> _Task 1_
In the profile of Mike Hunter, in what month and year did Hunter graduate from the School of Forest Resources?
> _Task 2_
From the profile of Mike Hunter, copy out the stretch from "Mike Hunter just" through "Resources—in March 1987.".
> _Task 3_
Continue the profile of Mike Hunter from where it stops.

> _Text_
Mike Hunter just wants to be outside.
As a forester registered in the state of Georgia, his love for the outdoors led him down a path to become the lands and facilities director at the Warnell School of Forestry and Natural Resources.
“That’s the reason I went into the forestry and natural resource field,” Hunter said.
From student to employee
Hunter grew up in Wilkes County, Georgia, and for the first 10 years he worked as a UGA employee, he commuted back and forth from Rayle, Georgia. Now, Hunter is approaching year 26 of working at UGA.
Hunter graduated from the School of Forest Resources—now known as Warnell School of Forestry and Natural Resources—in March 1987.
After graduating, Hunter began working in his hometown of Washington, Georgia. But just a few years later, in fall 1995, he was back at UGA and has been at the university since then.
As lands and facilities director, Hunter and his staff manage properties that span more than 20,000 acres around the state of Georgia. Teaching, research and outreach are also areas in which Hunter and his staff work.
“It’s everything from timber sales and harvests to prescribed burning, reforestation and site preparation on those properties,” Hunter said. “Some of that’s hands-on with us, and then for others, we handle contractors to perform some of those tasks.”

> _Stored data_

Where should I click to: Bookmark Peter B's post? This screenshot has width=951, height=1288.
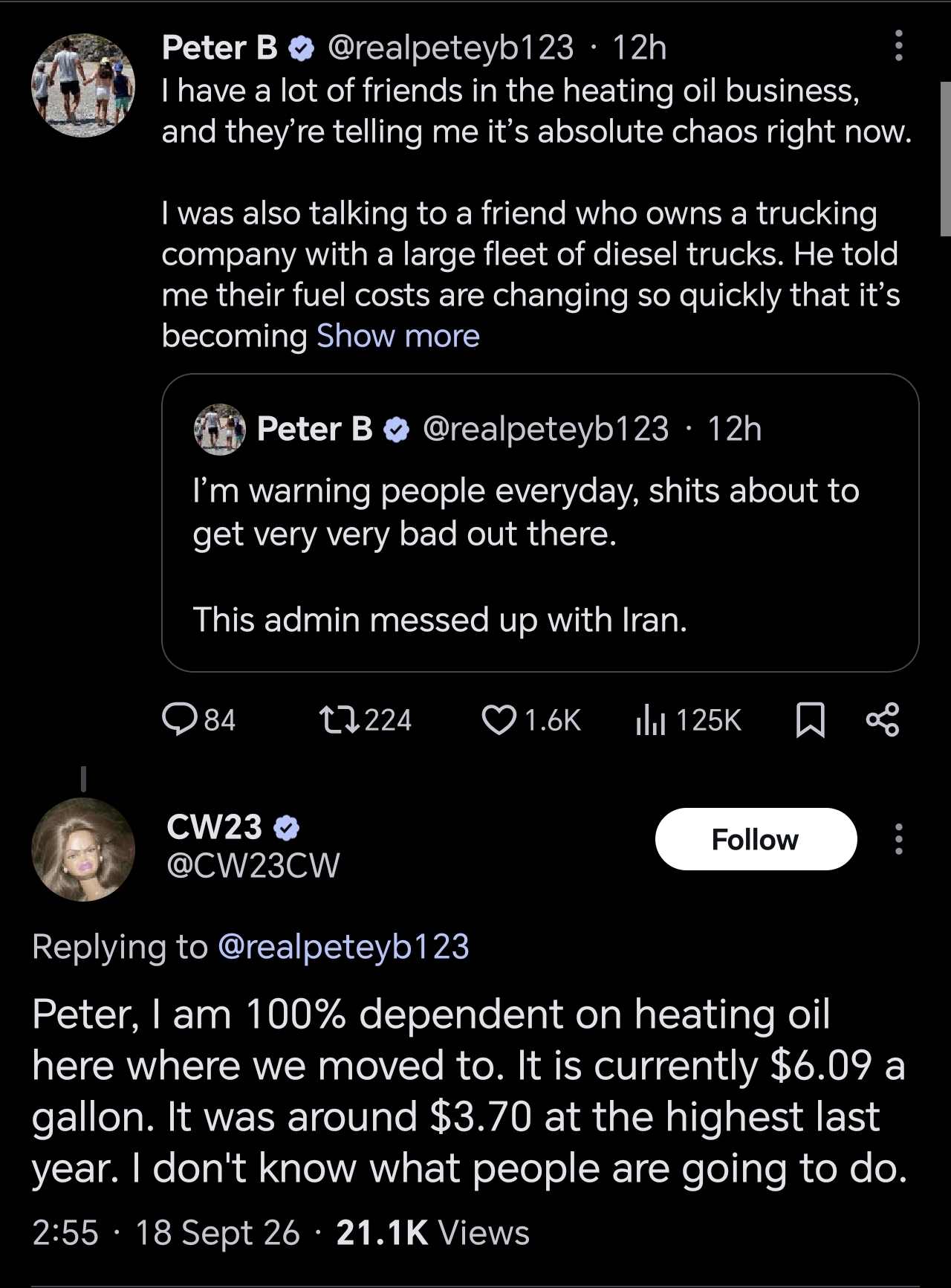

> _Answer 1_
March 1987

> _Answer 2_
Mike Hunter just wants to be outside.
As a forester registered in the state of Georgia, his love for the outdoors led him down a path to become the lands and facilities director at the Warnell School of Forestry and Natural Resources.
“That’s the reason I went into the forestry and natural resource field,” Hunter said.
From student to employee
Hunter grew up in Wilkes County, Georgia, and for the first 10 years he worked as a UGA employee, he commuted back and forth from Rayle, Georgia. Now, Hunter is approaching year 26 of working at UGA.
Hunter graduated from the School of Forest Resources—now known as Warnell School of Forestry and Natural Resources—in March 1987.

> _Answer 3_
He said the facilities side of his job is similar. Hunter and his team do maintenance and updates, often concerning labs, to meet specific researchers’ needs. They also work with the Facilities Management Division and outside contractors to accomplish tasks.
“When I came back to UGA, the job involved managing some facilities, and fortunately, I had a little bit of background in that. My granddad built houses for many, many years,” Hunter said. “As far as handling the facilities that Warnell has, I’m kind of the conduit for getting work done on those.”
Hunter’s office is in the historical Whitehall House, a red brick mansion that dates back to 1892.
The mansion was restored in 1977. After the restoration, the upper floors were used for caretakers’ quarters, while the rooms on the main floor were used for receptions. Meetings were often held in the basement.
“It’s pretty neat. Believe it or not, I lived there for a period of time,” Hunter said. “While we got some interior upgrades and some exterior updates, the house—for the most part—is as it was then.”
Progress since the ’80s
Hunter said he’s seen the Warnell School change pretty drastically since the ’80s, and these changes extend beyond the school’s name change in the ’90s.
Gender diversity in particular is one of the most significant changes Hunter has seen firsthand during these past decades at Warnell.
For example, there are more women faculty members at Warnell today, he said.
“It’s been quite a big change. There is a lot more diversity today,” Hunter said. “I don’t know the exact number, but there weren’t a whole lot of females in our school when I graduated in ’87, and today, the school is probably about 50% or better female.”
As one can expect, the types of technology Hunter and others used as forestry students in the 1980s has transformed, too.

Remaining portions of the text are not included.